La Première ministre a annoncé ce jeudi la création d’un fonds doté de trois millions d’euros contre l’homophobie et la nomination prochaine d’un ambassadeur aux droits LGBT+.
« La bataille des mentalités n’est pas gagnée, il y a encore des étapes à franchir », a déclaré Élisabeth Borne lors d’un déplacement dans un centre LGBT + d’Orléans jeudi matin. La Première ministre s’exprimait à l’occasion du quarantième anniversaire de l’abrogation des discriminations entre les relations hétérosexuelles et homosexuelles introduites dans le Code pénal par le régime de Vichy.
Après avoir rencontré plusieurs jeunes accueillis par le centre et échangé avec les acteurs du monde associatif LGBT, la Première ministre a annoncé la création d’un fonds de trois millions d’euros pour créer dix nouveaux centres LGBT +, en plus des 35 existants. Élisabeth Borne a d’ailleurs salué « le travail exemplaire des associations et des centres LGBT + », « points d’entrée identifiables et accessibles pour de nombreuses personnes qui ne savent pas vers qui se tourner » et qui, l’année dernière, « ont aidé près de 6 000 personnes partout dans notre pays ». « Nous voulons qu’il y ait deux centres au moins dans chaque région de l’Hexagone et un centre au moins dans chaque région d’Outre-mer », précise Élisabeth Borne.
La Première ministre a également annoncé la nomination « avant la fin de l’année » d’un ambassadeur aux droits LGBT + qui « portera la voix de la France et défendra notamment la dépénalisation universelle de l’homosexualité et de la transidentité ». Il « coordonnera l’action du ministère de l’Europe et des Affaires étrangères pour la protection contre les discriminations et la promotion des droits LGBT + » a-t-elle ajouté. La nomination d’un tel ambassadeur intervient au moment où « les droits LGBT + ont été remis en cause dans le monde, notamment en Europe ces dernières années ».

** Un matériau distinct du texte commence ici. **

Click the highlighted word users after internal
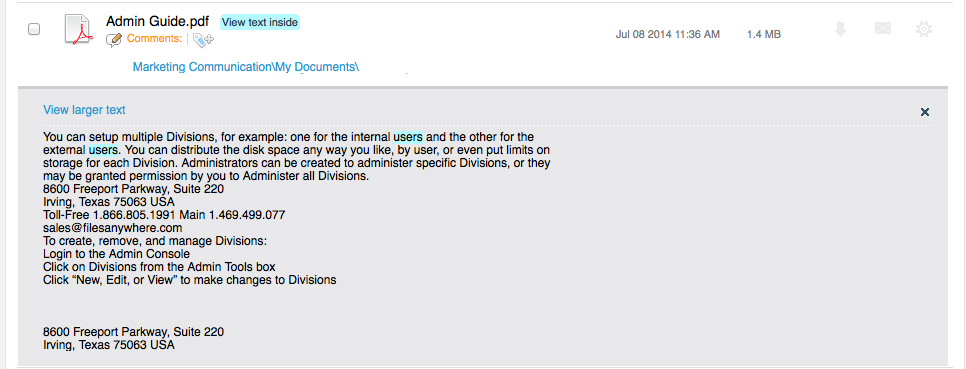Screen dimensions: 966x369 pyautogui.click(x=408, y=137)
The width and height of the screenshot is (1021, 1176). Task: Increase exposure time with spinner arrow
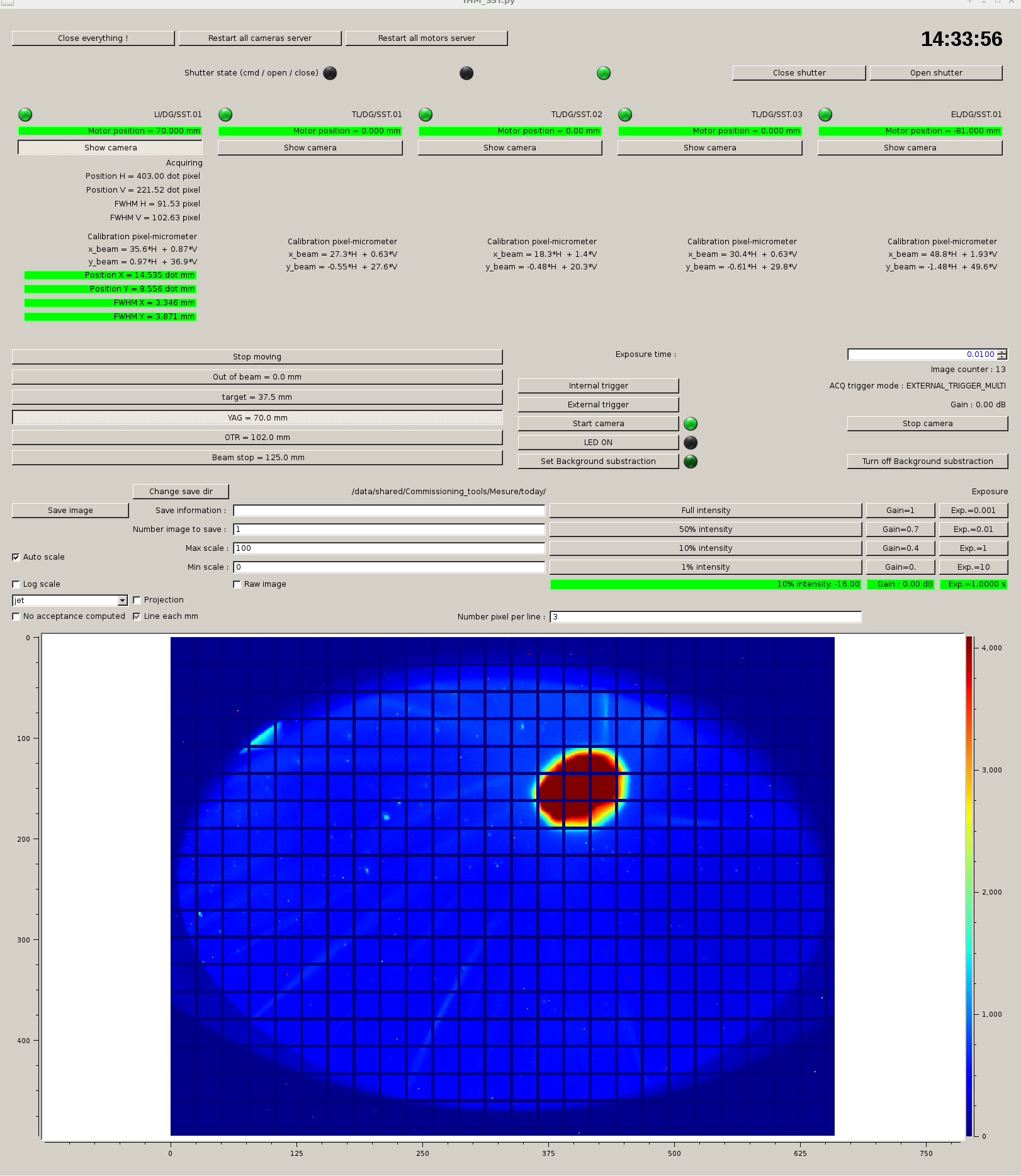[x=1001, y=352]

À propos d’une proposition de loi portée par le sénateur Bourgi qui demande réparation pour les personnes condamnées pour homosexualité entre 1942 et 1982, la Première ministre a dit qu’elle « l’entendait » et qu’elle allait la « regarder ». « Ça n’est pas un sujet simple de savoir comment on répare des blessures qui ont pu être apportées en raison de discrimination », a-t-elle fait observer, en considérant « important, déjà, d’acter que l’introduction de discrimination dans le droit avait été une faute, et de saluer et de commémorer l’abrogation de ces dispositions ».
Le régime de Vichy avait introduit une discrimination entre les relations hétérosexuelles - la majorité sexuelle étant alors fixée à 15 ans - et homosexuelles, pénalisées si l’un des partenaires était mineur (à l’époque, 21 ans). La discrimination était restée en vigueur lors de l’abaissement de la majorité à 18 ans en 1974, avant que la gauche ne l’abroge en 1982 et n’aligne la majorité sexuelle à 15 ans, quel que soit le sexe des partenaires.
Au cours de sa visite, Élisabeth Borne n’a pas échappé à une nouvelle interpellation au sujet de sa ministre Caroline Cayeux, qui avait employé l’expression « ces gens-là » au sujet des homosexuels lors d’une interview mi-juillet. « Entendre en 2022 des choses que j’entendais à Beauvais quand j’étais adolescent, c’est complètement incroyable », a lancé le secrétaire de l’association, Christophe Desportes-Guilloux, originaire de la ville dont Caroline Cayeux fut la maire, en déplorant que « ces paroles dites par des responsables nationaux remettent en cause le travail que l’on fait auprès des jeunes ».
La Première ministre a campé sur sa position : « très clairement, la ligne du président de la République, ma ligne, la ligne du gouvernement n’est pas ambiguë : on continuera à se battre » en faveur des droits des homosexuels, en reconnaissant « des propos malheureux » et en faisant valoir « les excuses » présentées par la ministre. « On n’attend pas des excuses, (mais) que les décisions qui vont être prises soient effectivement de lutte contre les discriminations », a expliqué, un peu plus tard, M. Desportes-Guilloux à la presse.
Dans un communiqué, l’association GayLib – ex-membre de l'UMP puis de LR et désormais associée au Parti radical, membre de la majorité présidentielle - s’est félicitée des annonces d’Élisabeth Borne, « tout en restant vigilante quant à leur effectivité y compris au sein du gouvernement » et en réclamant à nouveau la démission de Caroline Cayeux. L’inter-LGBT a, pour sa part, considéré auprès de l’AFP que les nouveaux fonds alloués allaient « dans le bon sens », de même que la nomination d’un ambassadeur, en réclamant « un corps diplomatique sensibilisé à ces questions ».